Monday, November 26, 2007

Perempuan, Politik & Kekuasaan

Pada 20-22 November 2007, Nasyiatul Aisyiyah (Nasyiah) menyelenggarakan tanwir di Medan, Sumatra Utara. Tanwir kali ini mengusung tema "Membangun Mainstream Berkesetaraan dalam Pendidikan untuk Mewujudkan Karakter Bangsa". Tema ini cukup menarik.

Pertama, meski belum menjadi mainstream, tapi upaya melakukan pembangunan dengan memerhatikan kesetaraan gender dalam satu dekade terakhir mulai mendapat tempat, terlebih di kalangan pembuat kebijakan. Apalagi dalam konteks global, Deklarasi Beijing telah memberikan penguatan akan wacana ini.

Kedua, tema ini diangkat ketika bangsa ini tengah kehilangan karakter dan jati dirinya dalam aspek apa pun, terlebih dalam konteks politik. Ketiga, tema ini diusung organisasi perempuan yang mempunyai keanggotaan hingga massa akar rumput (ranting/desa). Hal ini tentu akan lebih mempunyai makna dan bobot yang kuat, ketimbang yang mengusung organisasi papan nama.

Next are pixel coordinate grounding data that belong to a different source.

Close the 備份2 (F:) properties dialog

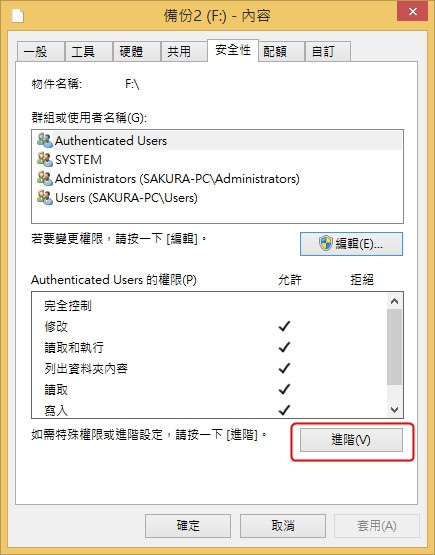pyautogui.click(x=412, y=11)
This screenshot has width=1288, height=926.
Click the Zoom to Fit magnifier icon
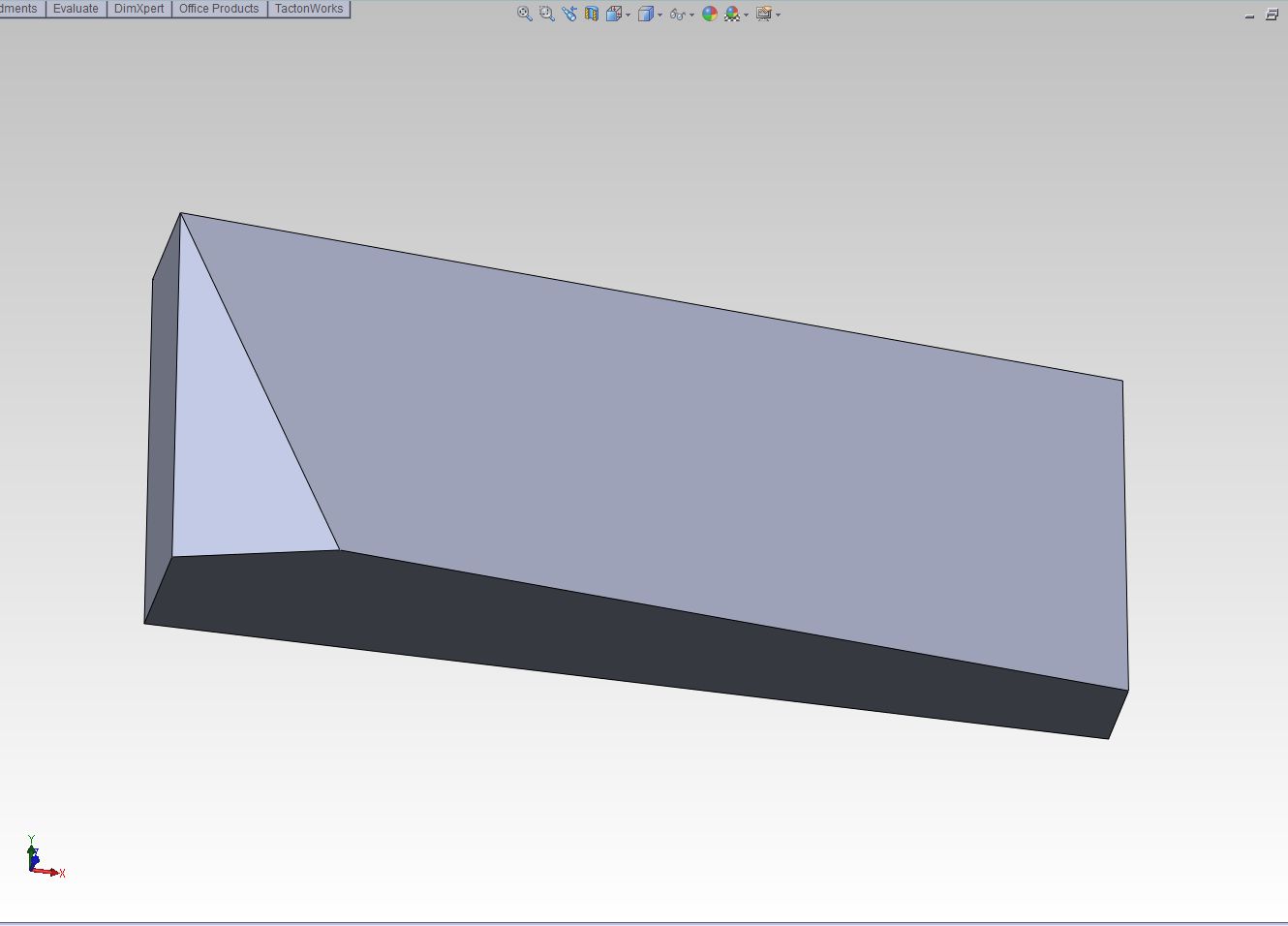pyautogui.click(x=524, y=14)
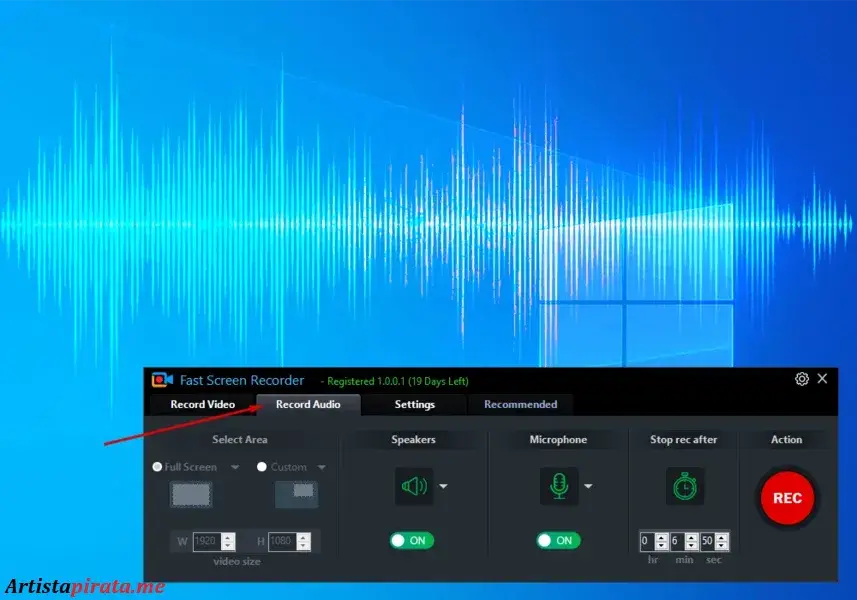Select the Full Screen radio option
The height and width of the screenshot is (600, 857).
(x=156, y=467)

Konteks tulisan ini akan lebih menyoroti kaitan tema tanwir dengan politik dan kekuasaan. Kenapa? Berdasarkan penelitian di banyak negara, diperoleh data bahwa ada nilai-nilai khas perempuan seperti kepekaan terhadap kehidupan orang miskin, anak maupun kelompok minoritas, tidak menyukai caracara militeristik, lebih pada upaya damai, bersedia bekerja secara kolektif, dan mendorong tercapainya perubahan.

Nah, nilai-nilai khas inilah yang saat ini nyaris tidak dimiliki oleh hampir kebanyakan politisi yang dipenuhi kaum laki-laki dan hanya sedikit perempuan. Akibatnya, selain kebijakan-kebijakan yang dibuatnya cenderung bias gender, juga kepekaan dan ruh keberpihakan kepada masyarakat nyaris tidak ada.

Kenyataan ini merupakan kesempatan dan sekaligus tantangan tersendiri bagi kaum perempuan untuk tampil ke panggung politik praktis, tentu dengan kemampuan yang dimilikinya dan ditopang dengan nilai-nilai khas tadi serta bila perlu tidak usah "mengemis" meminta affirmative actionyang selama ini kerap diteriakkan sebagian dari penggiat gender lain yang notabene juga perempuan.

Hambatan Kultural

Memang tidak mudah untuk bisa menggapai kesempatan tersebut mengingat adanya faktor-faktor krusial yang selama ini terbukti cukup ampuh menghambat keterlibatan perempuan dalam politik. Dua faktor berikut merupakan faktor paling determinan. Pertama, doktrin dan tafsir keagamaan yang mapan cenderung bias gender.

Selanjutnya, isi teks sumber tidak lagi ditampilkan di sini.